(GIVEN DATA Opens)
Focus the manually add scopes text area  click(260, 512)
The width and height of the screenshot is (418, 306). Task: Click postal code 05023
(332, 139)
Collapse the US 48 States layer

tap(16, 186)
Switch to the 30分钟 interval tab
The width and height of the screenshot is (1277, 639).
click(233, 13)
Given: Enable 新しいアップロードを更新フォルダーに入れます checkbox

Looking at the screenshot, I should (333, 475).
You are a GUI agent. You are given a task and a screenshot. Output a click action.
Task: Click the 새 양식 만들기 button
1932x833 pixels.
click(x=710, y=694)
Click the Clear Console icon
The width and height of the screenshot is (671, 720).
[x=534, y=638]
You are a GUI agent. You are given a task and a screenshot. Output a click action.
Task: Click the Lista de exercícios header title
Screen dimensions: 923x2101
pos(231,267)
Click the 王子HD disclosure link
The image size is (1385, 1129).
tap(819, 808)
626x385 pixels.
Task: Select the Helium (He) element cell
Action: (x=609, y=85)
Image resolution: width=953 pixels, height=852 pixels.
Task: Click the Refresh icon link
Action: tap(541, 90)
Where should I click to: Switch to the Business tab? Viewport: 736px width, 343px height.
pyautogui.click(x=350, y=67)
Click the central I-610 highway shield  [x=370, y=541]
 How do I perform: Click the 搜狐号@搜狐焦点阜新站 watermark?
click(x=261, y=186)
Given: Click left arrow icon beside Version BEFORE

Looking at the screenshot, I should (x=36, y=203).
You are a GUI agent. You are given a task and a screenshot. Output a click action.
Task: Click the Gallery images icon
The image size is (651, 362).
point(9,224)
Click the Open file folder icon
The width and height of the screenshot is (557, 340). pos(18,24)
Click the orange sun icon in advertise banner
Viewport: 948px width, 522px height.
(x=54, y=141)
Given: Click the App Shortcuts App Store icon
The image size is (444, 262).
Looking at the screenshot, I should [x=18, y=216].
(GIVEN DATA Closes)
EXERCISE DETAILS: Restate the data verbatim through the "Task: Click the Lista" line.

WRITTEN RESPONSE:
Focus the manually add scopes text area  click(260, 512)
The width and height of the screenshot is (418, 306). Task: Click postal code 05023
(332, 139)
Collapse the US 48 States layer

tap(16, 186)
Switch to the 30分钟 interval tab
The width and height of the screenshot is (1277, 639).
click(233, 13)
Given: Enable 新しいアップロードを更新フォルダーに入れます checkbox

Looking at the screenshot, I should (333, 475).
You are a GUI agent. You are given a task and a screenshot. Output a click action.
Task: Click the 새 양식 만들기 button
1932x833 pixels.
click(x=710, y=694)
Click the Clear Console icon
The width and height of the screenshot is (671, 720).
[x=534, y=638]
You are a GUI agent. You are given a task and a screenshot. Output a click action.
Task: Click the Lista de exercícios header title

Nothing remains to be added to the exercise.